• _WHAT THIS TASK INVOLVES_
Each of the lines below must be retyped character for character.

/---

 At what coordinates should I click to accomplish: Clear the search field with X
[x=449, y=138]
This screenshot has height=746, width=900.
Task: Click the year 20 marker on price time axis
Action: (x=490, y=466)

\---

• _OUTPUT BELOW_
 At what coordinates should I click to accomplish: Clear the search field with X
[x=449, y=138]
This screenshot has height=746, width=900.
Task: Click the year 20 marker on price time axis
Action: (x=490, y=466)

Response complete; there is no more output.